REQUIRED ACTIONS –
(1) From the adaptive trimming page below, list every type of adapter that the quality profiling step detects.
(2) Answer these questions about the adaptive trimming page below:
(a) Which tool's parameters does the mechanism optimize?
(b) Whose results are analyzed before the trim step runs?
(c) Which percentile quality score does the per-base quality check target?

Skip to content

Adaptive Trimming

The 3t-seq pipeline implements an Adaptive Trimming mechanism that automatically optimizes Trimmomatic parameters based on the specific quality profile of your sequencing data.

Motivation

Standard fixed-threshold trimming can sometimes be too aggressive (losing valuable data) or too lenient (leaving artifacts that impact alignment). Adaptive trimming bridges this gap by analyzing FastQC results before executing the trim step.

How it Works

The adaptive trimming process consists of three main phases:

1. Quality Profiling

The pipeline first runs a "raw" FastQC pass on the input FASTQ files. The results are parsed to extract:

  • Adapter Content: Detection of Illumina Universal, Nextera, or Small RNA adapters.
  • Per-base Quality: Specifically targeting the \(10^{th}\) percentile (\(p_{10}\)) quality score. In simpler terms, the pipeline looks at the "worst 10%" of your sequence data to gauge how poor the quality gets, which helps it decide how aggressive the trimming needs to be.

Saved data entries:
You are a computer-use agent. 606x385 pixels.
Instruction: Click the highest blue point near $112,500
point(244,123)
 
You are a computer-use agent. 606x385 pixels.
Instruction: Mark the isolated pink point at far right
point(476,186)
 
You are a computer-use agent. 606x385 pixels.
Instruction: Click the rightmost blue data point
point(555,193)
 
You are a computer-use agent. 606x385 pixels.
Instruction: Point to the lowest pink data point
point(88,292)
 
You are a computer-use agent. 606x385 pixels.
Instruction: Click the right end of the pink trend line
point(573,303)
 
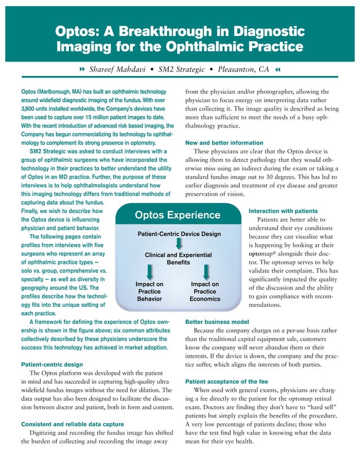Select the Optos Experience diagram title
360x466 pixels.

ANSWERS FOR THE TASKS –
(1) Illumina Universal, Nextera, Small RNA

(2)
(a) Trimmomatic
(b) FastQC
(c) The 10th percentile (p10)